While many people are aware of the Islamic terrorism in countries like Israel, Iran, and Iraq, these same people may not be aware of the same Islamic terrorism taking place in other parts of the world. In Nigeria, much of the Islamic community has, unfortunately, been taken over by terrorist groups. People Committed to the Propagation of the Prophet’s Teachings and Jihad, or Jama’atu Ahlis Sunna Lidda’awati wal-Jihad, more commonly known as Boko Haramis terrorizing the Christian community in Nigeria.

According to Farouk Chothia’s BBC article, Who are Nigeria’s Boko Haram Islamists?, “Boko Haram promotes a version of Islam which makes it ‘haram’, or forbidden, for Muslims to take part in any political or social activity associated with Western society. This includes voting in elections, wearing shirts and trousers or receiving a secular education. Boko Haram regards the Nigerian state as being run by non-believers, even when the country had a Muslim president.” While this description may make this group seem merely ideological, in reality this group is a highly active, but not yet recognized, terrorist group.

While groups such as Christian Association of Nigeria (CAN) are trying to combat these radicals, CAN seems to be fighting a losing battle. According to United States Institute of Peace, “Since August 2011, Boko Haram has planted bombs almost weekly in public or in churches in Nigeria’s northeast. The group has also broadened its targets to include setting fire to schools. In March 2012, some twelve public schools in Maiduguri were burned down during the night, and as many as 10,000 pupils were forced out of education.” These weekly attacks have taken a toll on the Nigerian population.

Most recently, Boko Haram staged an attack in Kano, Nigeria.

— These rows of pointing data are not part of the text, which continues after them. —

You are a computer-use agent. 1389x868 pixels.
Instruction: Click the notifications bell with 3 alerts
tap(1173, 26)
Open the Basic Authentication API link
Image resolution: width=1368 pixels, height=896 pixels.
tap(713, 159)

In an Associated Press article, later published in The Washington Post, they claimed that the “Multiple explosions at a bar and entertainment area in a Christian quarter of Nigeria’s northern and mainly Muslim city of Kano killed at least 24 people, a hospital official said Tuesday.”

According to Michael Gryboski’s The Christian Post article entitled Nigerian Christians Urge State Dept. to Label Boko Haram as Terrorist Group, “Leaders from the Christian Association of Nigerian-Americans (CANAN) and the Christian Association of Nigeria made their case, sharing that they have tried to get the Islamic jihadist militant organization in Africa to be labeled a terrorist group by meeting with members of the U.S. Congress, drawing up petitions, and working with other organizations, including several American groups.” These pleas, if answered, would not only label Boko Haram as a terrorist group, but it would then force international entities to take action.

While international entities will be forced to take action due to lobbying groups, terror labels, and pleas from Christian Leaders, one should question what will provoke the common person to act. Will there be demonstrations for Nigeria on campuses around the nation, or will this be ignored?